Speaking earlier this week, offensive coordinator Bill O’Brien noted the “imbalance” in the under-center vs. shotgun split as something he hoped to improve on moving forward.
That was apparent on Sunday, as Jones was under-center on nine of their first 17 offensive plays against the New York Jets. With New England also having success in the ground game in their 13 personnel package under-center, the stage was finally set for them to strike.
With Mike Gesicki coming from right to left in motion, Jones and the offensive line sold a run to Rhamondre Stevenson. As the safety traveled with Gesicki and the rest of the Jets defense bit the fake, it resulted in a wide open Pharaoh Brown up the seam.
“It was a great freaking sell by the line with the play action and they bit it,” Brown said post game. “Mac threw a great ball and that’s just how it kind of developed. I think it was a testament to how we were running the ball early.
“When we went back to that big personnel, they think we’re going to grind them out again. Then we get a great sell and a great play-action pass.”
Once Brown hauled it in around the 40-yard line, he had one thought: score.
“Get to the goal line,” he said. “That’s all I thought when I caught it - get to the goal line by any means.”
Brown, who then celebrated with a Gronk Spike, hit a maximum speed 18.7 miles per hour, per Next Gen Stats. That marked the fastest speed he had ever reached in his career on what was the Patriots biggest offensive play of the season.
“It felt great to get the offense a spark. Definitely, we needed it,” Brown said. “Helped us win the game.”
Beyond making the highlight play, Brown was a key contributor elsewhere for New England’s offense. Beyond the consistent use of their 13 personnel package, the 6-foot-5 tight end saw increased time in 12 personnel looks to help their rushing attack.

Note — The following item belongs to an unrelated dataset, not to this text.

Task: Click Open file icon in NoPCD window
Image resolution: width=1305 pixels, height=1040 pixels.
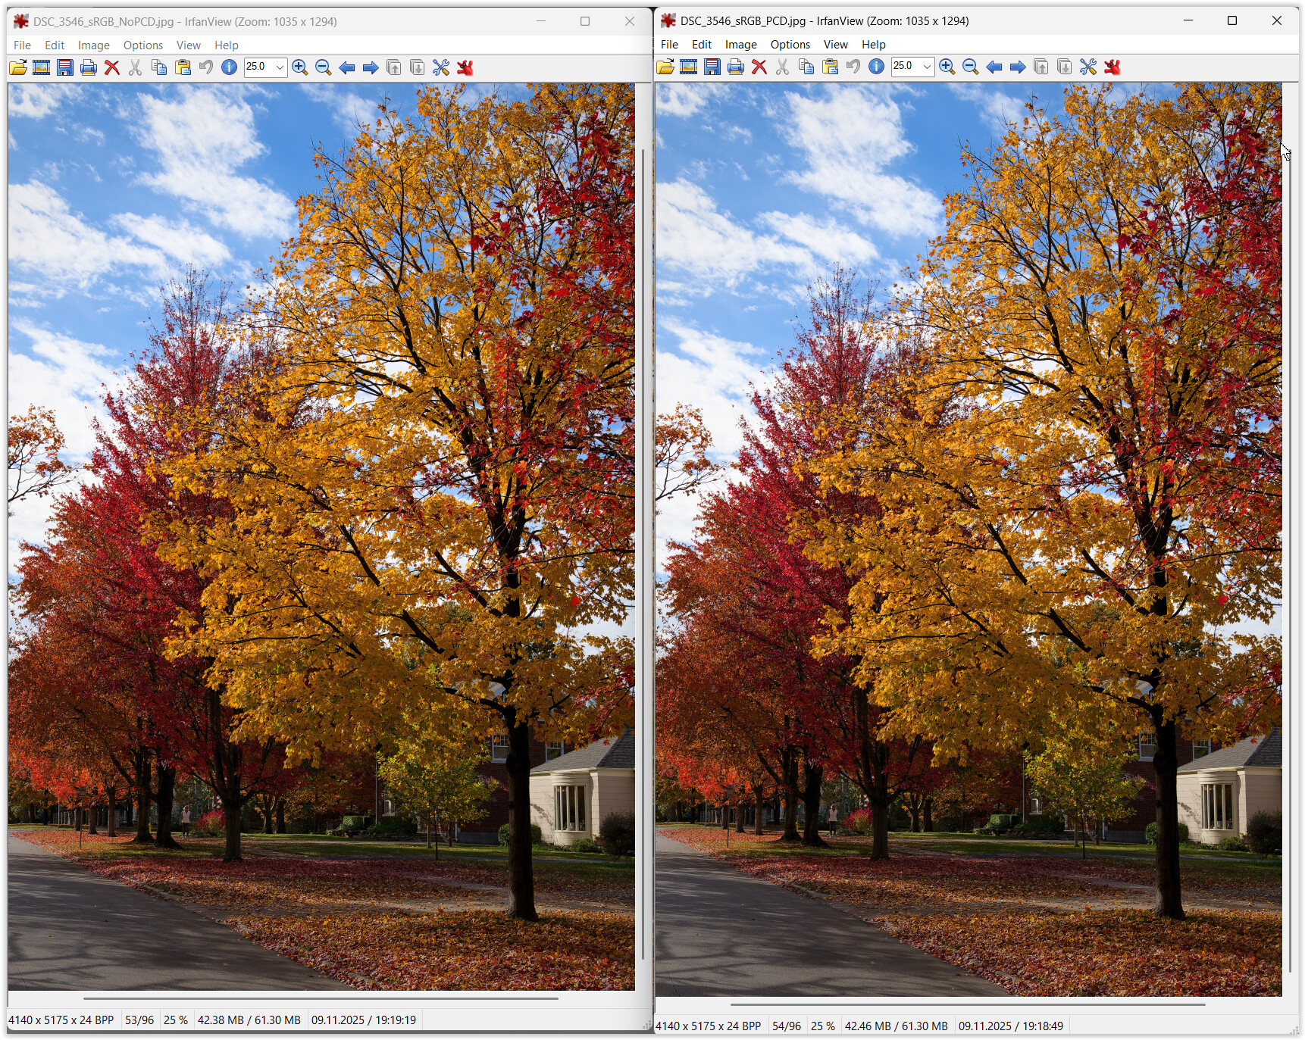Action: pos(18,68)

Brown also saw several snaps at fullback, playing a key role in New England’s best rushing output of the season (157 yards, 3.9 average).
“Not a lot of experience [at fullback], but I’m a football player,” Brown explained. “I just want to play football. So, whatever they ask, the opportunity to get on the field, I’m all for it. I was a fullback, tight end, the more you can do.”
Sunday’s game in New York marked just the 20th day Brown has been on New England’s roster as he signed on after roster cuts. Despite joining late, his early season performance will certainly earn him more opportunities moving forward.
“Just to be here, just to get on the field Week 1. Just to get the trust of teammates, coaches, to put me on the field — seeing I had no training camp — is awesome,” he said. “Just continue to build on that.”